Prévenir, c’est d’abord mettre le travail en discussion
Une prévention efficace en matière de santé mentale repose sur un principe simple : discuter du travail.
Discuter du travail réel suppose :
- de créer des espaces dédiés,
- de se centrer sur l’activité concrète,
- d’interdire toute forme de psychologisation des difficultés,
- de reconnaître la légitimité de celles et ceux qui réalisent le travail à en parler,
- d’impliquer managers et salariés dans une parole partagée.
Il ne s’agit pas de chercher des responsables, ni de convaincre, mais de construire collectivement une compréhension du problème de travail et d’explorer des régulations possibles.

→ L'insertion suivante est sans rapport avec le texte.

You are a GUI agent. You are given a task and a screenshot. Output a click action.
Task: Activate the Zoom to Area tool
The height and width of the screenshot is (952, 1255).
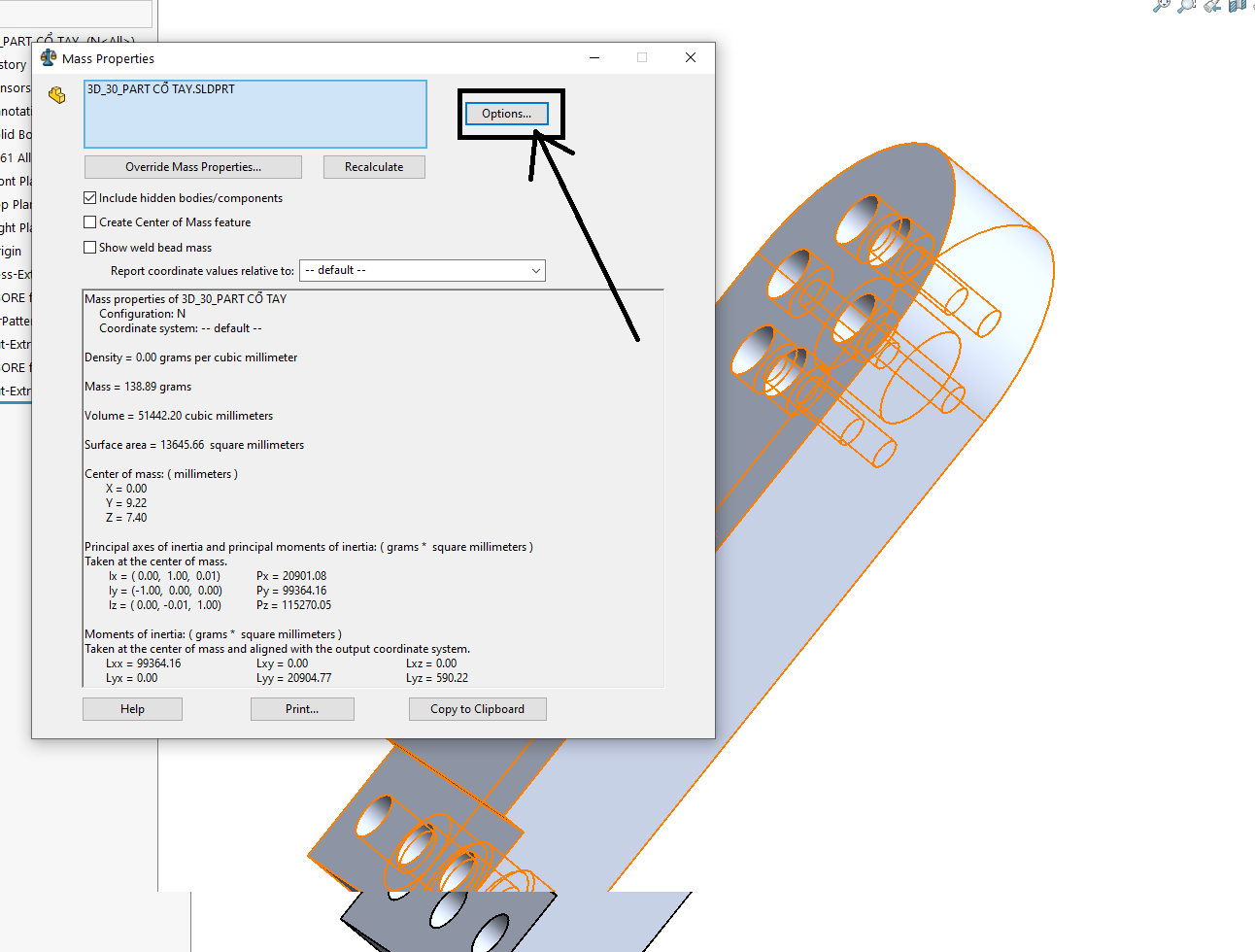point(1186,6)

Cette mise en discussion du travail est un levier majeur de prévention, car elle permet de traiter les déséquilibres avant qu’ils ne se traduisent par des atteintes à la santé.
Sensibiliser pour ouvrir le dialogue
Parler de santé mentale au travail reste difficile tant que le sujet est perçu comme médical, intime ou risqué.
Lorsqu’il est abordé par le prisme du travail, de son organisation et de ses régulations, le dialogue devient plus accessible.
Sensibiliser ne signifie pas diagnostiquer ni se substituer aux professionnels de santé.
Cela consiste à :
- partager des cadres de compréhension,
- clarifier les rôles et les responsabilités,
- légitimer la parole sur le travail,
- sortir d’une approche culpabilisante ou individualisante.
Dans un contexte où la santé mentale est reconnue comme un enjeu collectif majeur, cette étape de compréhension est un préalable indispensable.
Changer de regard pour agir autrement
La santé mentale au travail ne se joue pas uniquement dans les individus.
Elle se construit dans les conditions de travail, les collectifs, les choix organisationnels et les régulations quotidiennes.
Sortir du tabou suppose d’accepter ce déplacement du regard :
parler moins des personnes, et davantage du travail ;
moins des fragilités individuelles, et davantage des équilibres collectifs.
Peut-être que le premier acte de prévention n’est pas encore l’action, mais la capacité à regarder le travail tel qu’il se vit réellement, et à en faire un objet de dialogue.